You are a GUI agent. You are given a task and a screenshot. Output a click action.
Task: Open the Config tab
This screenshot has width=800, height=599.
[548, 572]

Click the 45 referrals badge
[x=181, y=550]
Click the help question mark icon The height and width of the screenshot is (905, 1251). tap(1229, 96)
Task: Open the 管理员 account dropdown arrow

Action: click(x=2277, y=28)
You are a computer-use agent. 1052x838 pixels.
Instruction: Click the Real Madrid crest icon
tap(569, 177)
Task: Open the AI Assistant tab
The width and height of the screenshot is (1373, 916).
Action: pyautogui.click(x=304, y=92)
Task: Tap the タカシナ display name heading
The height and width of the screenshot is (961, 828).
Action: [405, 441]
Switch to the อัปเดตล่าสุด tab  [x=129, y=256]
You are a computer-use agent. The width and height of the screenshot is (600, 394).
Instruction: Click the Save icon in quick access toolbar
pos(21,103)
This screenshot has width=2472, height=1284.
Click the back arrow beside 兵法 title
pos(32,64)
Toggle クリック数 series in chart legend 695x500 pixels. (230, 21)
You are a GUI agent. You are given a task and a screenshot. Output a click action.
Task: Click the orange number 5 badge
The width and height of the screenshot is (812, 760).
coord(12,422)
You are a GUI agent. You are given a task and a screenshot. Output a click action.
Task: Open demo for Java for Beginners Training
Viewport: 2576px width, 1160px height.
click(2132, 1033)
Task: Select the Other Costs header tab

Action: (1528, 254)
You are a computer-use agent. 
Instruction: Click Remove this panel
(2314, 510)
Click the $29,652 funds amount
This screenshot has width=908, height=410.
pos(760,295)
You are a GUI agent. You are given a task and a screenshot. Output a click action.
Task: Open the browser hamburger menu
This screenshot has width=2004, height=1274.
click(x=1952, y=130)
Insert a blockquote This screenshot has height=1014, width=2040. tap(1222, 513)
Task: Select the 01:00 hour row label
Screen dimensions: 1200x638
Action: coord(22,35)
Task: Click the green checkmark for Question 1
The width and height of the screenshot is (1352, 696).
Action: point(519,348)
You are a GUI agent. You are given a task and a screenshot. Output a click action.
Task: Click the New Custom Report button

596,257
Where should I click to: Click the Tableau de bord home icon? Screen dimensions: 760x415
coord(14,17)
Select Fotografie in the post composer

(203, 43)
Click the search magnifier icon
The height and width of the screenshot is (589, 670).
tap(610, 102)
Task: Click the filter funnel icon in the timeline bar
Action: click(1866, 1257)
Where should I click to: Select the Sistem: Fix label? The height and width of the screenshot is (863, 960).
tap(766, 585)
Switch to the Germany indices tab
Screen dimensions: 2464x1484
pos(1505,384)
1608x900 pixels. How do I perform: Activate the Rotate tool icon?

____________________

**REQUEST:** Turn every line of the records above into a numbered list, leaving out the blank lines.

**TASK OUTPUT:**
1. You are a GUI agent. You are given a task and a screenshot. Output a click action.
2. Task: Open the Config tab
3. This screenshot has width=800, height=599.
4. [548, 572]
5. Click the 45 referrals badge
6. [x=181, y=550]
7. Click the help question mark icon The height and width of the screenshot is (905, 1251). tap(1229, 96)
8. Task: Open the 管理员 account dropdown arrow
9. Action: click(x=2277, y=28)
10. You are a computer-use agent. 1052x838 pixels.
11. Instruction: Click the Real Madrid crest icon
12. tap(569, 177)
13. Task: Open the AI Assistant tab
14. The width and height of the screenshot is (1373, 916).
15. Action: pyautogui.click(x=304, y=92)
16. Task: Tap the タカシナ display name heading
17. The height and width of the screenshot is (961, 828).
18. Action: [405, 441]
19. Switch to the อัปเดตล่าสุด tab  [x=129, y=256]
20. You are a computer-use agent. The width and height of the screenshot is (600, 394).
21. Instruction: Click the Save icon in quick access toolbar
22. pos(21,103)
23. This screenshot has width=2472, height=1284.
24. Click the back arrow beside 兵法 title
25. pos(32,64)
26. Toggle クリック数 series in chart legend 695x500 pixels. (230, 21)
27. You are a GUI agent. You are given a task and a screenshot. Output a click action.
28. Task: Click the orange number 5 badge
29. The width and height of the screenshot is (812, 760).
30. coord(12,422)
31. You are a GUI agent. You are given a task and a screenshot. Output a click action.
32. Task: Open demo for Java for Beginners Training
33. Viewport: 2576px width, 1160px height.
34. click(2132, 1033)
35. Task: Select the Other Costs header tab
36. Action: (1528, 254)
37. You are a computer-use agent. 
38. Instruction: Click Remove this panel
39. (2314, 510)
40. Click the $29,652 funds amount
41. This screenshot has width=908, height=410.
42. pos(760,295)
43. You are a GUI agent. You are given a task and a screenshot. Output a click action.
44. Task: Open the browser hamburger menu
45. This screenshot has width=2004, height=1274.
46. click(x=1952, y=130)
47. Insert a blockquote This screenshot has height=1014, width=2040. tap(1222, 513)
48. Task: Select the 01:00 hour row label
49. Screen dimensions: 1200x638
50. Action: coord(22,35)
51. Task: Click the green checkmark for Question 1
52. The width and height of the screenshot is (1352, 696).
53. Action: point(519,348)
54. You are a GUI agent. You are given a task and a screenshot. Output a click action.
55. Task: Click the New Custom Report button
56. 596,257
57. Where should I click to: Click the Tableau de bord home icon? Screen dimensions: 760x415
58. coord(14,17)
59. Select Fotografie in the post composer
60. (203, 43)
61. Click the search magnifier icon
62. The height and width of the screenshot is (589, 670).
63. tap(610, 102)
64. Task: Click the filter funnel icon in the timeline bar
65. Action: click(1866, 1257)
66. Where should I click to: Select the Sistem: Fix label? The height and width of the screenshot is (863, 960).
67. tap(766, 585)
68. Switch to the Germany indices tab
69. Screen dimensions: 2464x1484
70. pos(1505,384)
71. 1608x900 pixels. How do I perform: Activate the Rotate tool icon?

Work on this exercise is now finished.